[INFORMATION GIVEN — start]

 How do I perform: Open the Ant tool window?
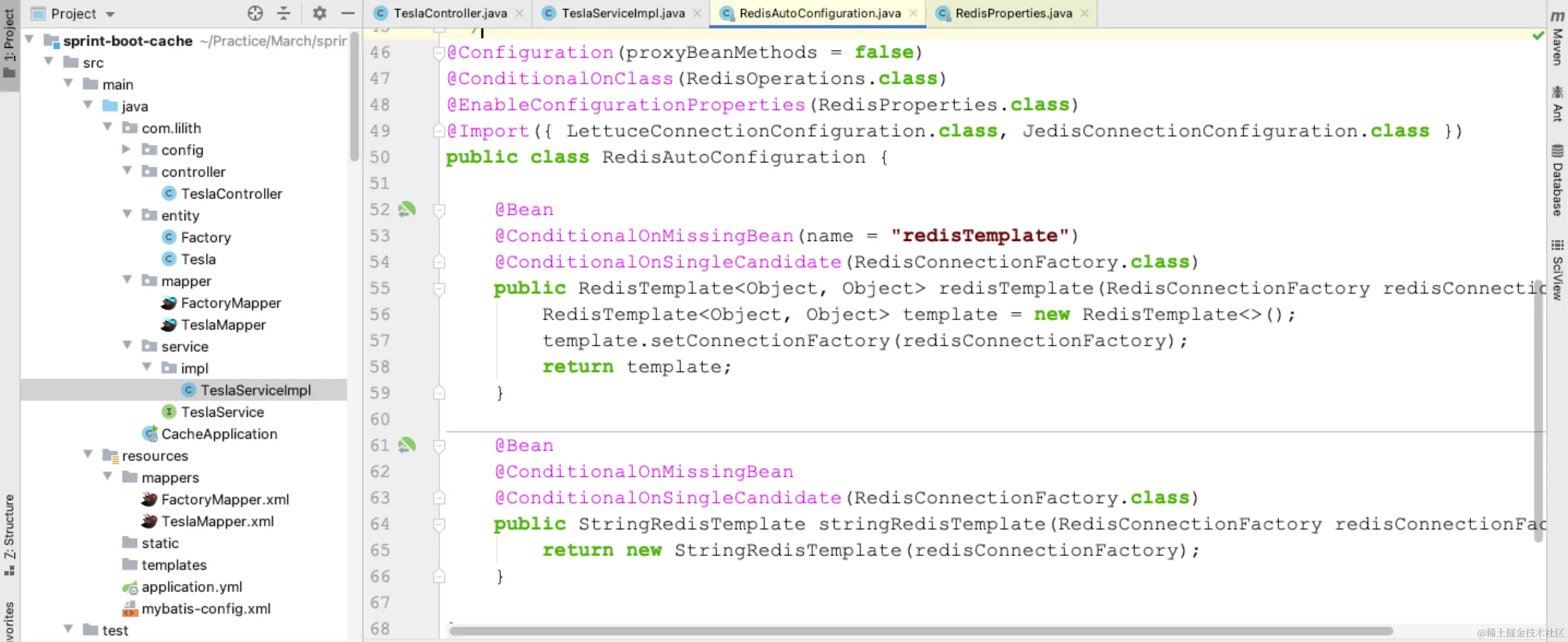tap(1557, 104)
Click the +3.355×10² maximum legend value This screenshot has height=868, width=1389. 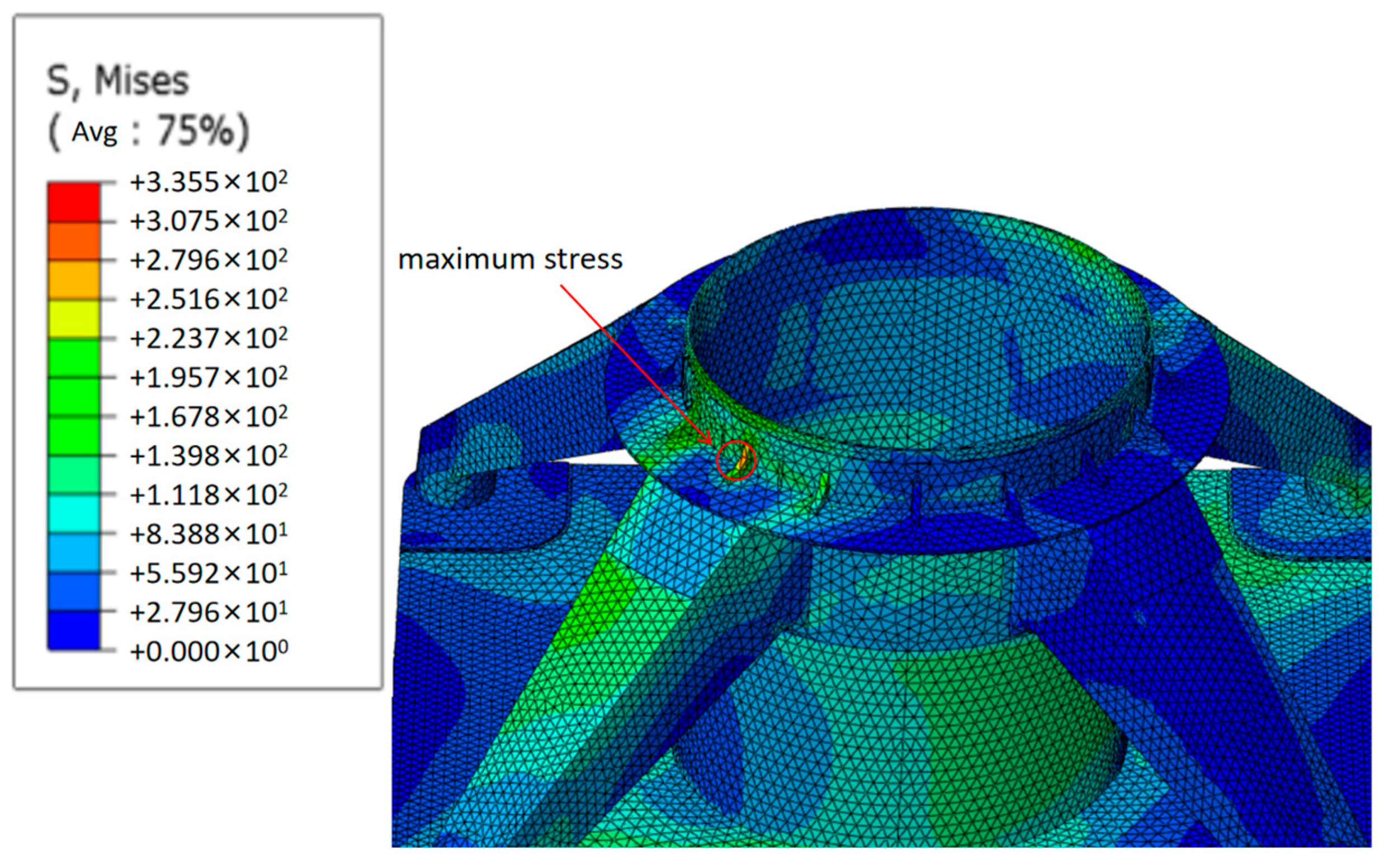[x=209, y=182]
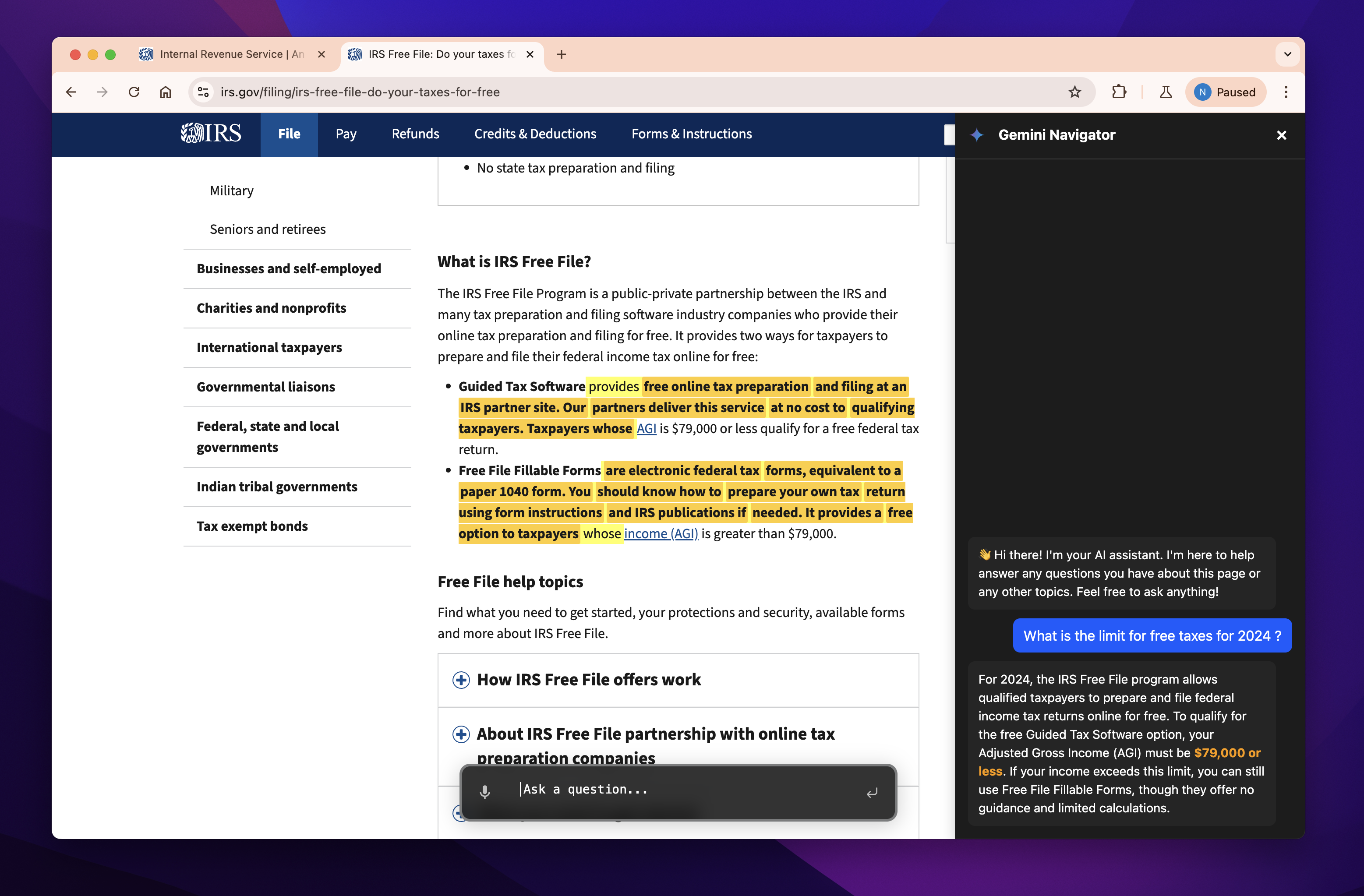
Task: Click the microphone icon in question box
Action: click(x=485, y=792)
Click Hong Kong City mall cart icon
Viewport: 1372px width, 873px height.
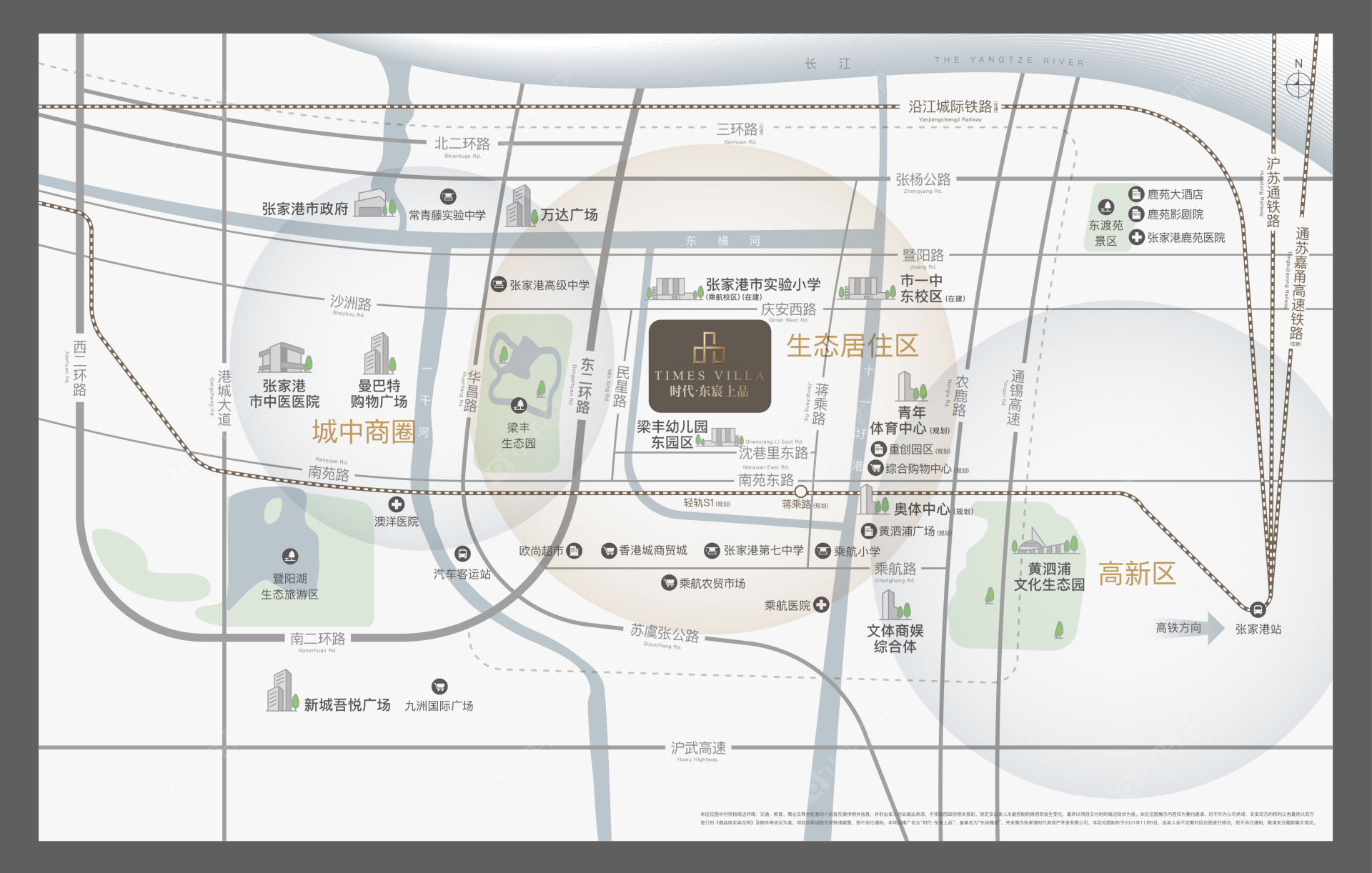pos(608,550)
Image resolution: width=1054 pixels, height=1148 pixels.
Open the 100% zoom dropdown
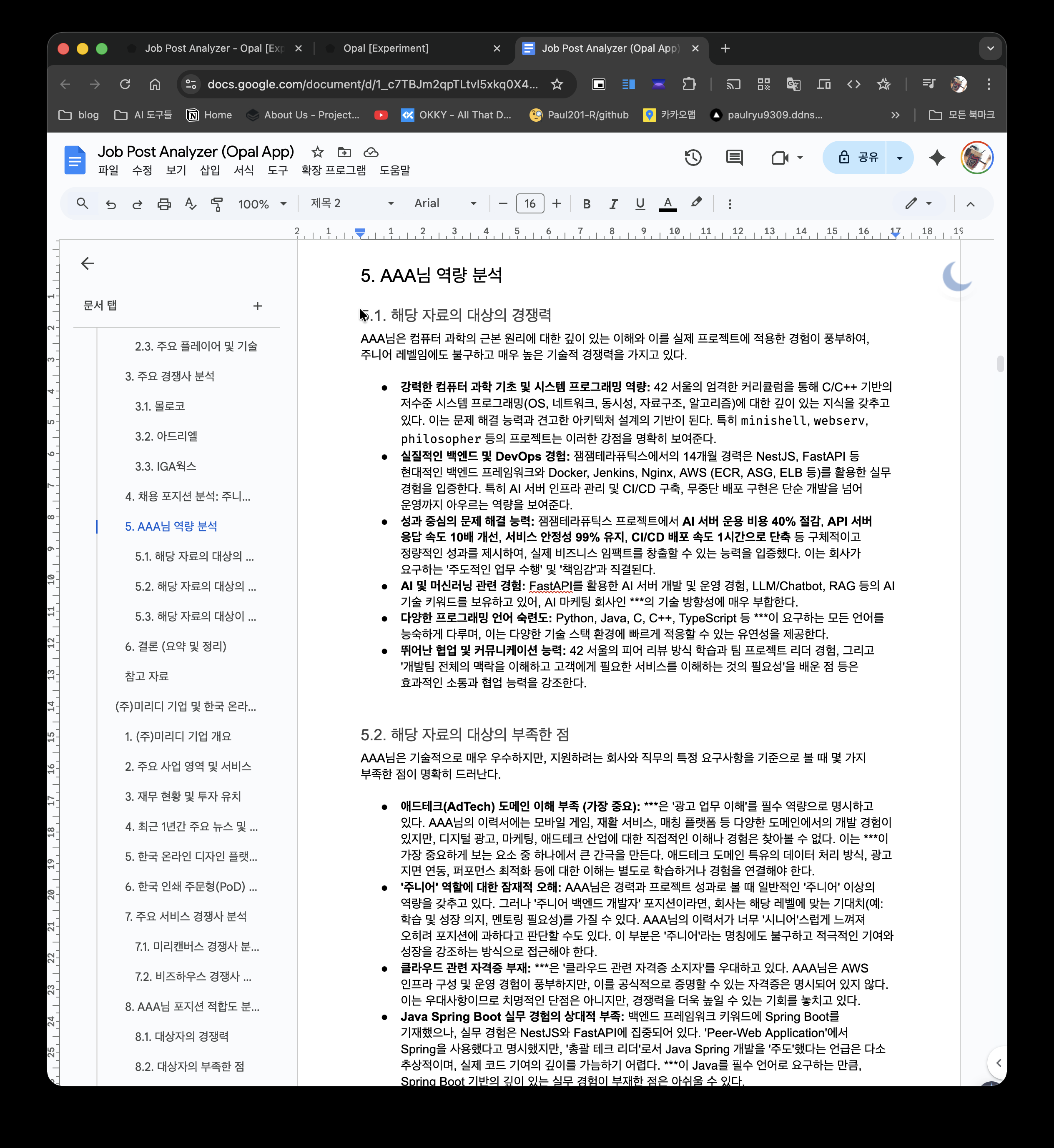click(x=262, y=203)
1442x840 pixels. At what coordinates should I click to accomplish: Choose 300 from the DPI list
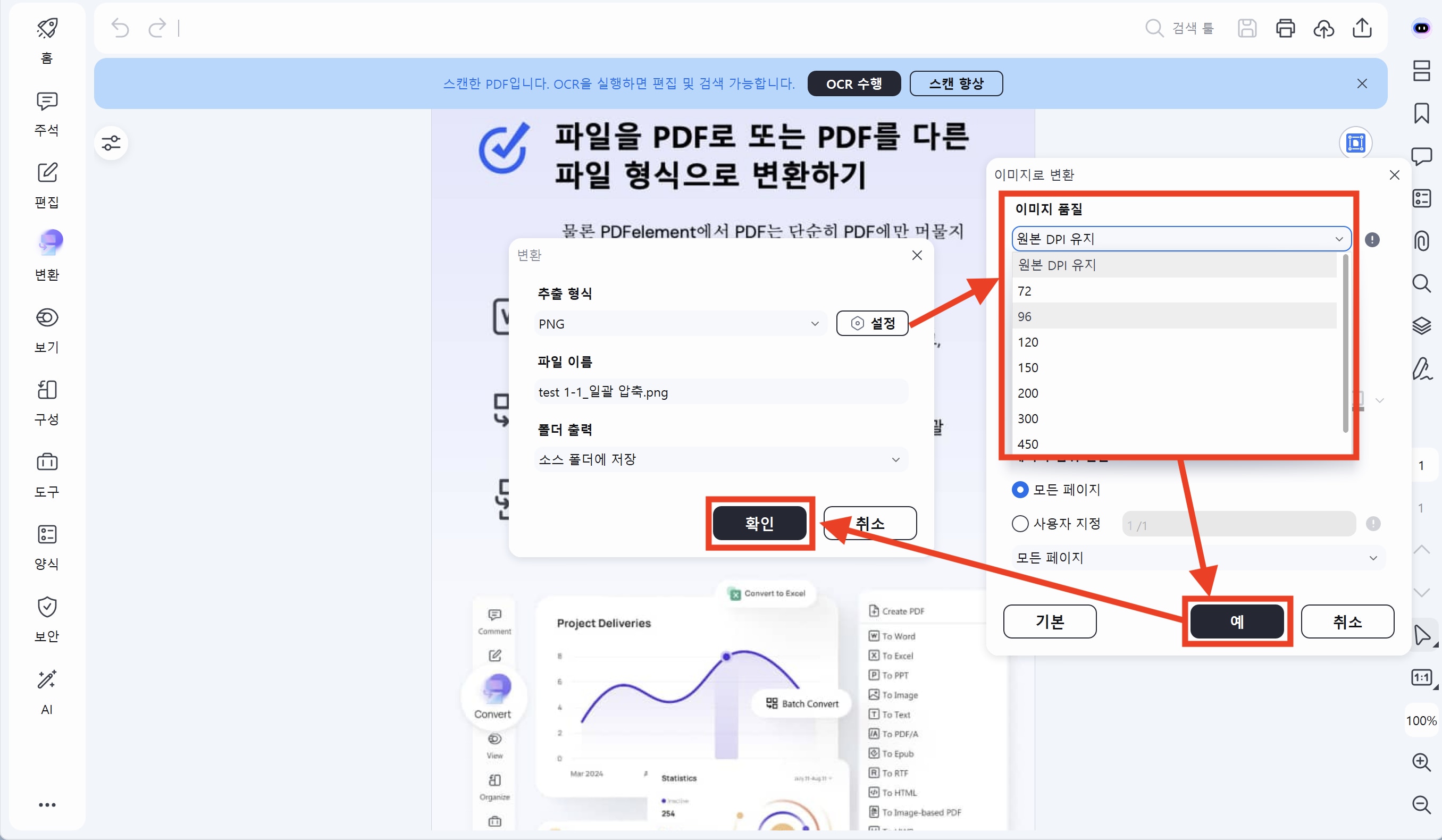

[INFORMATION GIVEN — finish]

YOUR INSTRUCTIONS:
Once the line holding "Image resolution: width=1054" is found, copy it and each later line exactly through the end of the data, leaving out the pictures.

RESPONSE TO THE EXERCISE:
Image resolution: width=1054 pixels, height=1148 pixels.
Open the 100% zoom dropdown
click(x=262, y=203)
1442x840 pixels. At what coordinates should I click to accomplish: Choose 300 from the DPI list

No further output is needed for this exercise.